[Trecho de um arquivo de dados]

===

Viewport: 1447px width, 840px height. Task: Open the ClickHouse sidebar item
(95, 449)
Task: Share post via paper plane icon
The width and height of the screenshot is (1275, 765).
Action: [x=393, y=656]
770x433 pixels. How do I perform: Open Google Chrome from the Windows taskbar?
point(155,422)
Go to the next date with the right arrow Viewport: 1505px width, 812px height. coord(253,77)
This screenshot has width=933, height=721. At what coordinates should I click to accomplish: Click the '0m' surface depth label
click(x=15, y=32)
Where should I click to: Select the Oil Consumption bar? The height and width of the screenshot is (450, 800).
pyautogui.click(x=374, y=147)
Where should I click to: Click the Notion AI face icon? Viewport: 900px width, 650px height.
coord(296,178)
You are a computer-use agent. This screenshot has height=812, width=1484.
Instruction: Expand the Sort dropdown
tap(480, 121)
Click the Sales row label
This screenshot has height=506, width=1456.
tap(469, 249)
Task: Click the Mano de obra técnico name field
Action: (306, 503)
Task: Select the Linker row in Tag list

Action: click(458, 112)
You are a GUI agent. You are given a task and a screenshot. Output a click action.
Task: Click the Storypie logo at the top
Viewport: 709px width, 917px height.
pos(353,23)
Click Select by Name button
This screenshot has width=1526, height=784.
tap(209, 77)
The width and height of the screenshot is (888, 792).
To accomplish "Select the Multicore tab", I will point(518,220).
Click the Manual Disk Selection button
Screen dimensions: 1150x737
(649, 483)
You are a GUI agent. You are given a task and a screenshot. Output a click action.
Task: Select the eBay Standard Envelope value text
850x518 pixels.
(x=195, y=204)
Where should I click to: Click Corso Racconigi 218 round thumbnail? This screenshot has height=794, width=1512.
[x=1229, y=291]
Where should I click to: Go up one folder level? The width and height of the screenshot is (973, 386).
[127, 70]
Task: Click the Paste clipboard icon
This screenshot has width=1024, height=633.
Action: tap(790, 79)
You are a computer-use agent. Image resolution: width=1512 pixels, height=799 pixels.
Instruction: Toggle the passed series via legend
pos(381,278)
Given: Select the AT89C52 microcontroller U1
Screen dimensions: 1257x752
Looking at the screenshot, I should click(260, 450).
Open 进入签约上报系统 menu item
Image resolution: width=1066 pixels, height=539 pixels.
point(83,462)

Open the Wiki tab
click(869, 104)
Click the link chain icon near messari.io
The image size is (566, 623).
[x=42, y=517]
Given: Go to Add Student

===

OBJETIVO DO EXERCÍCIO:
Pode editar o material acima, substituindo "Viewport" por "Tela" em todas as ocorrências e deixando o resto igual?

RESPOSTA DO EXERCÍCIO:
Tela: 1447px width, 840px height. Task: Open the ClickHouse sidebar item
(95, 449)
Task: Share post via paper plane icon
The width and height of the screenshot is (1275, 765).
Action: [x=393, y=656]
770x433 pixels. How do I perform: Open Google Chrome from the Windows taskbar?
point(155,422)
Go to the next date with the right arrow Tela: 1505px width, 812px height. coord(253,77)
This screenshot has width=933, height=721. At what coordinates should I click to accomplish: Click the '0m' surface depth label
click(x=15, y=32)
Where should I click to: Select the Oil Consumption bar? The height and width of the screenshot is (450, 800).
pyautogui.click(x=374, y=147)
Where should I click to: Click the Notion AI face icon? Tela: 900px width, 650px height.
coord(296,178)
You are a computer-use agent. This screenshot has height=812, width=1484.
Instruction: Expand the Sort dropdown
tap(480, 121)
Click the Sales row label
This screenshot has height=506, width=1456.
tap(469, 249)
Task: Click the Mano de obra técnico name field
Action: (306, 503)
Task: Select the Linker row in Tag list

Action: click(458, 112)
You are a GUI agent. You are given a task and a screenshot. Output a click action.
Task: Click the Storypie logo at the top
Tela: 709px width, 917px height.
pos(353,23)
Click Select by Name button
This screenshot has width=1526, height=784.
tap(209, 77)
The width and height of the screenshot is (888, 792).
To accomplish "Select the Multicore tab", I will point(518,220).
Click the Manual Disk Selection button
Screen dimensions: 1150x737
(649, 483)
You are a GUI agent. You are given a task and a screenshot. Output a click action.
Task: Select the eBay Standard Envelope value text
850x518 pixels.
(x=195, y=204)
Where should I click to: Click Corso Racconigi 218 round thumbnail? This screenshot has height=794, width=1512.
[x=1229, y=291]
Where should I click to: Go up one folder level? The width and height of the screenshot is (973, 386).
[127, 70]
Task: Click the Paste clipboard icon
This screenshot has width=1024, height=633.
Action: tap(790, 79)
You are a computer-use agent. Image resolution: width=1512 pixels, height=799 pixels.
Instruction: Toggle the passed series via legend
pos(381,278)
Given: Select the AT89C52 microcontroller U1
Screen dimensions: 1257x752
Looking at the screenshot, I should click(260, 450).
Open 进入签约上报系统 menu item
Image resolution: width=1066 pixels, height=539 pixels.
point(83,462)

Open the Wiki tab
click(869, 104)
Click the link chain icon near messari.io
The image size is (566, 623).
[x=42, y=517]
Given: Go to Add Student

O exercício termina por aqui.